───── Information shown ─────
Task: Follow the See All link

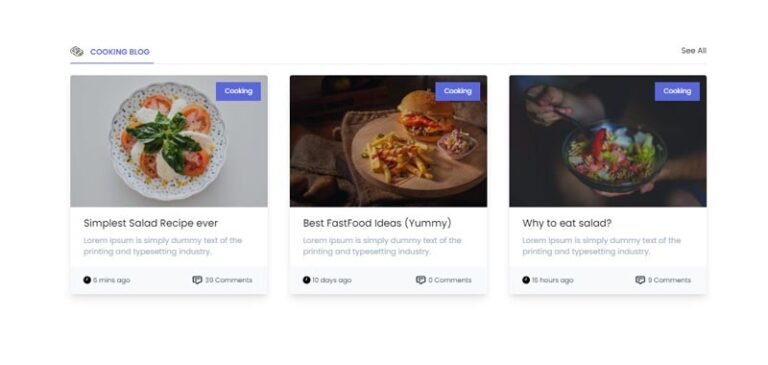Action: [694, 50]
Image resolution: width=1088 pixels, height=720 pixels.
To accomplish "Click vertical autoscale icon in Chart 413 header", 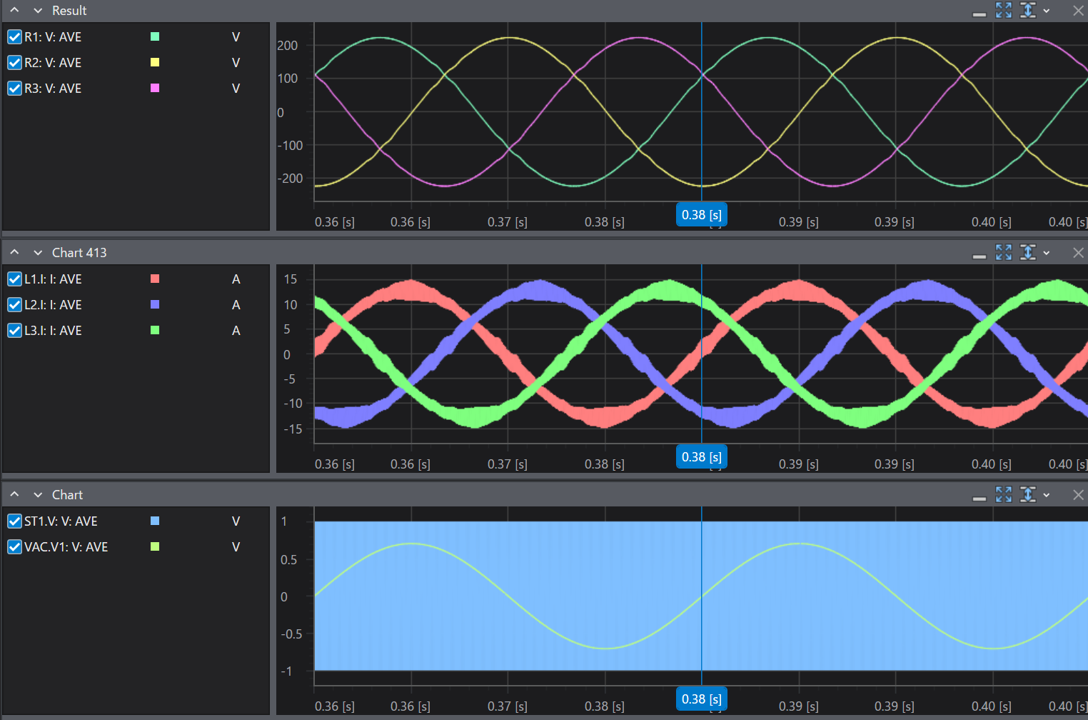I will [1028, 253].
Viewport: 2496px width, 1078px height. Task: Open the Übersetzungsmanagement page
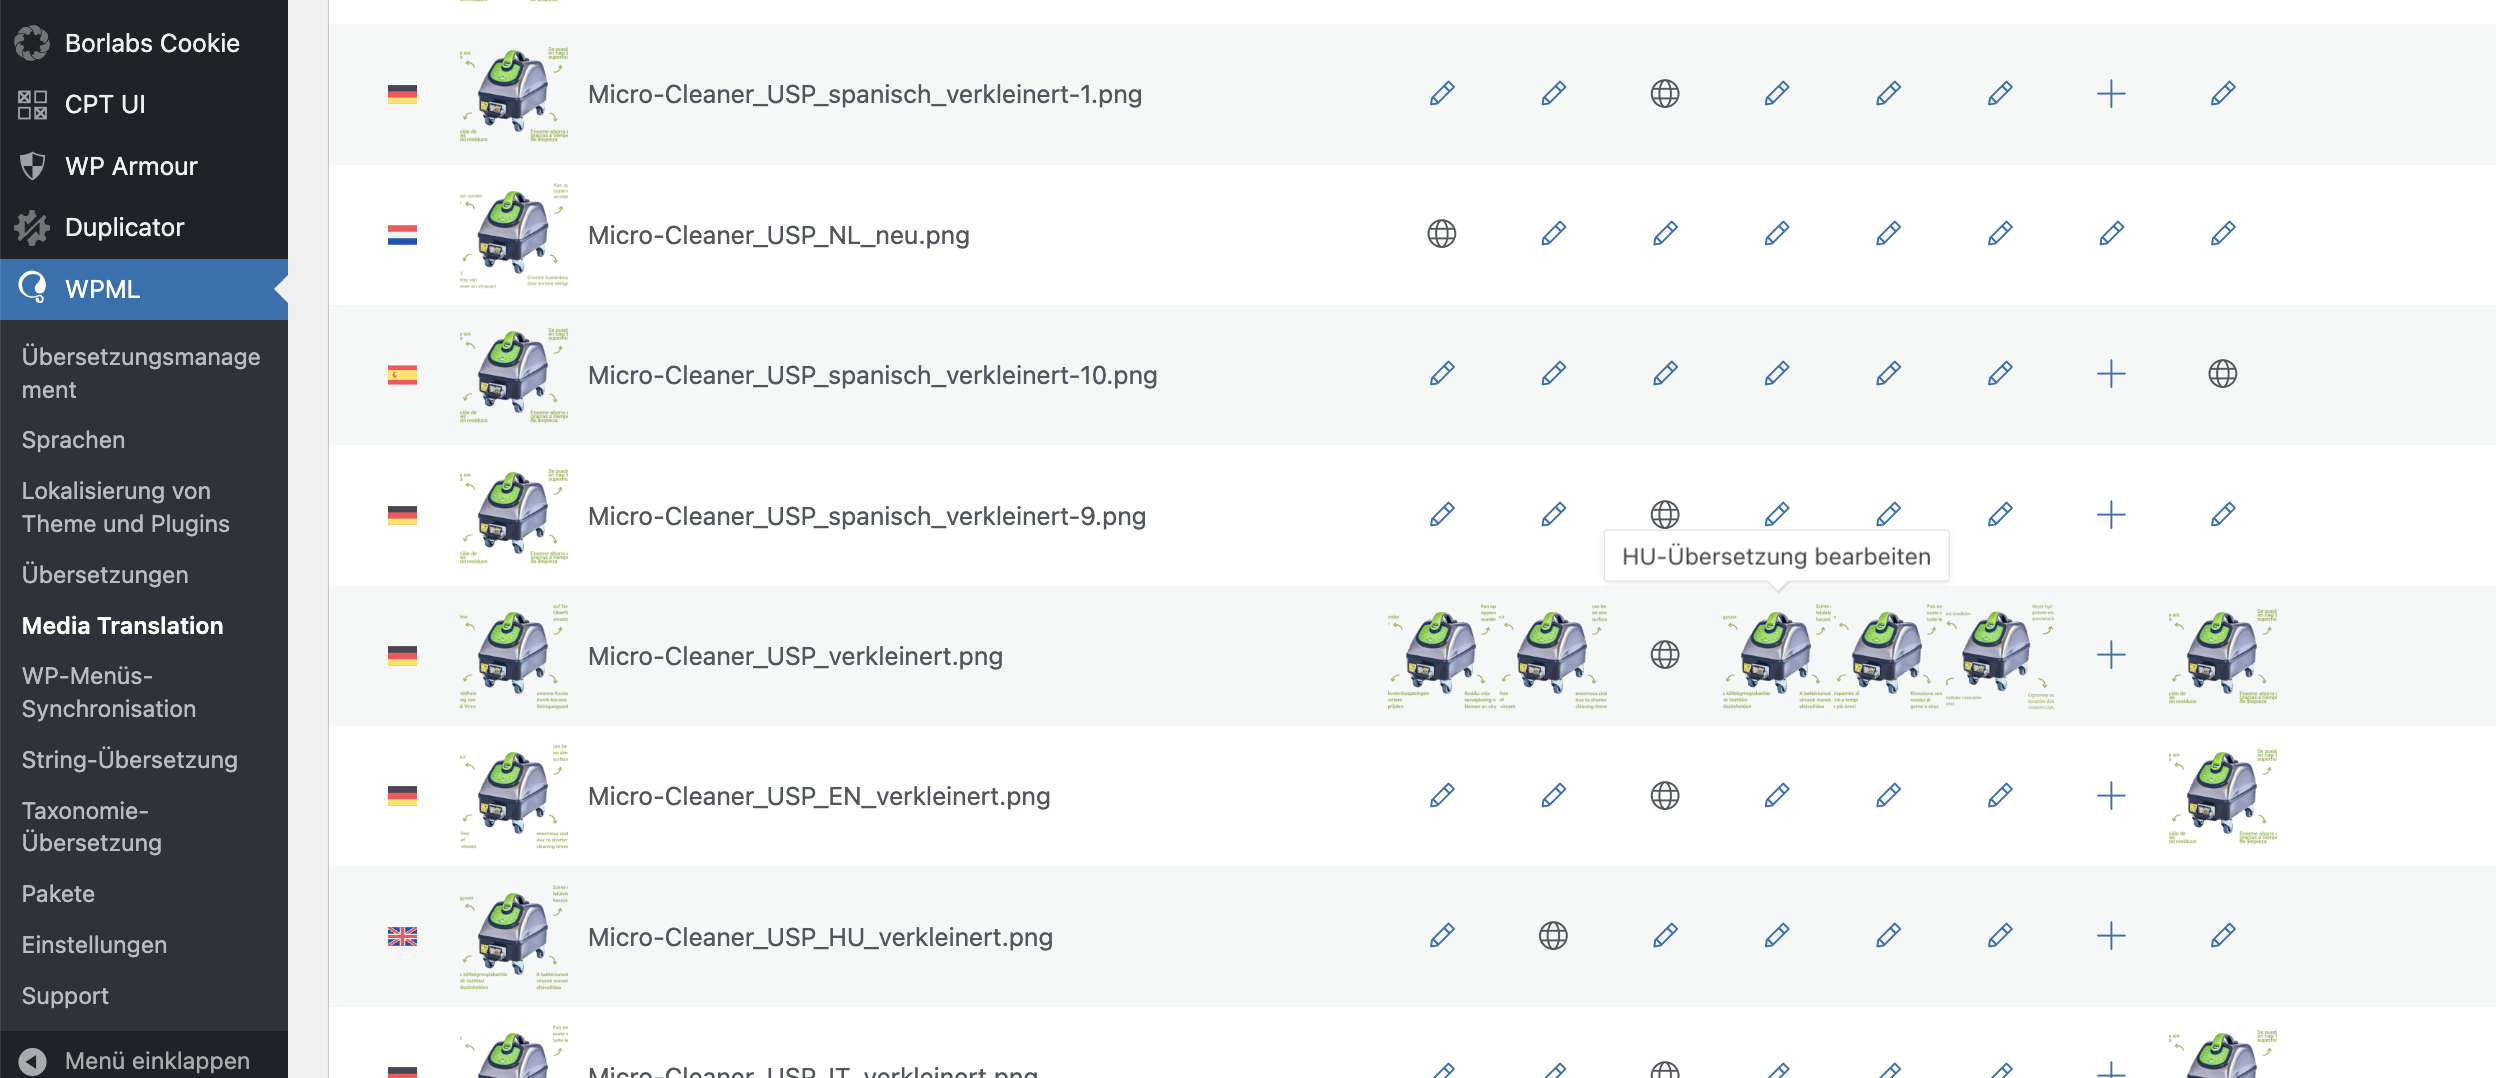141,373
─────
───── Information shown ─────
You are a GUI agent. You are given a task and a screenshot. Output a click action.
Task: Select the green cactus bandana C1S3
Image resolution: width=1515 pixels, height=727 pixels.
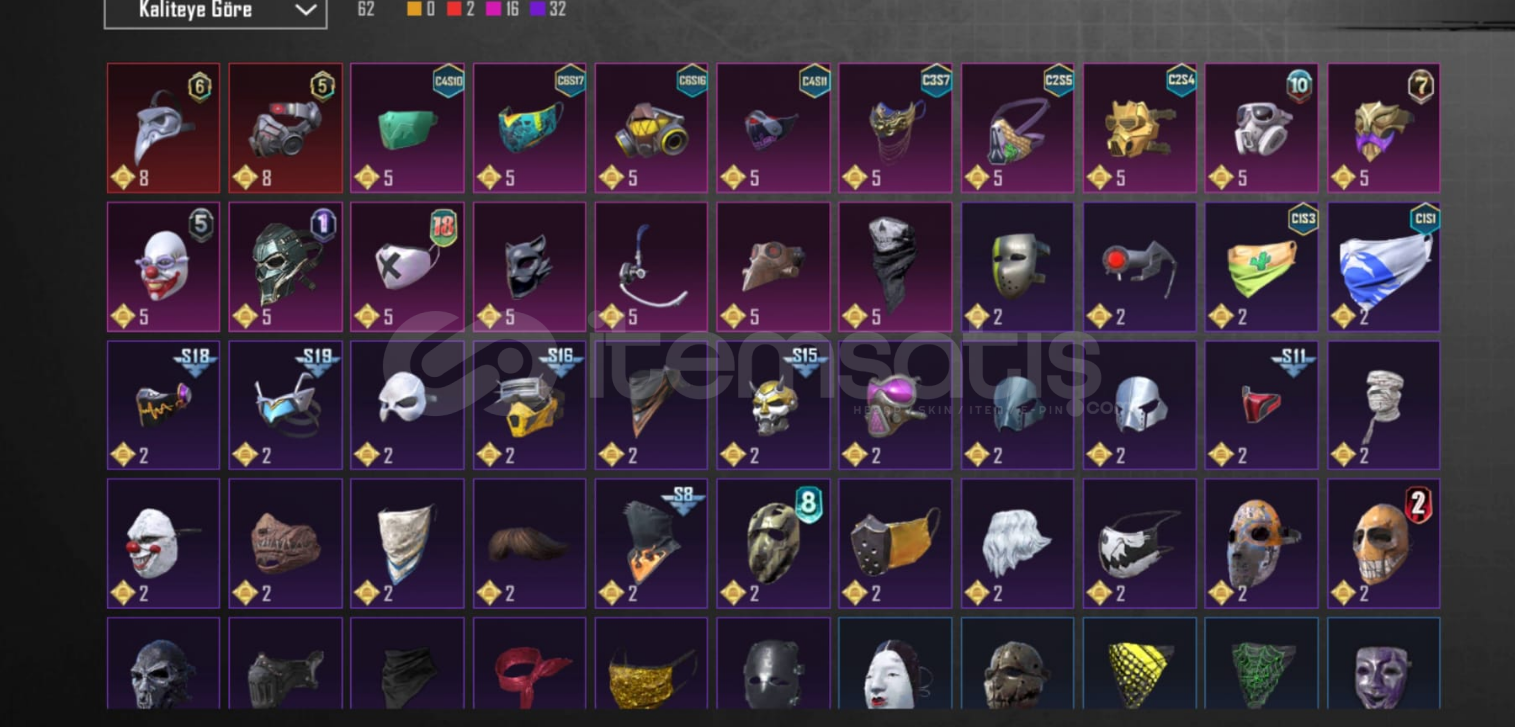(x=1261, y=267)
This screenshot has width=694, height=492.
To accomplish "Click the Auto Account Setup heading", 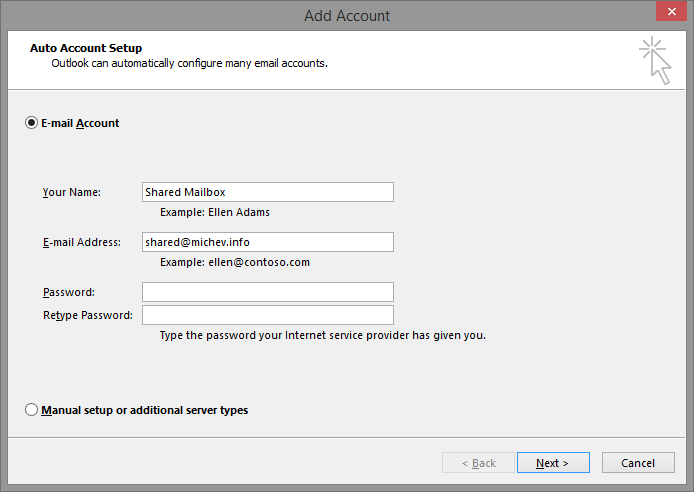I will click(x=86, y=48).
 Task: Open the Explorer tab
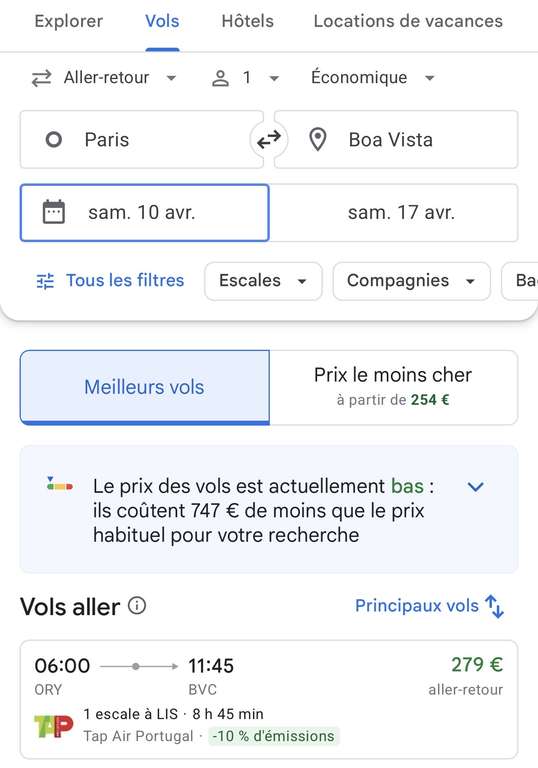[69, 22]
─────
# Task prompt
Go through the entries and report every line with the string "screenshot".

# Exercise output
You are a GUI agent. You are given a task and a screenshot. Output a click action.
This screenshot has width=694, height=492.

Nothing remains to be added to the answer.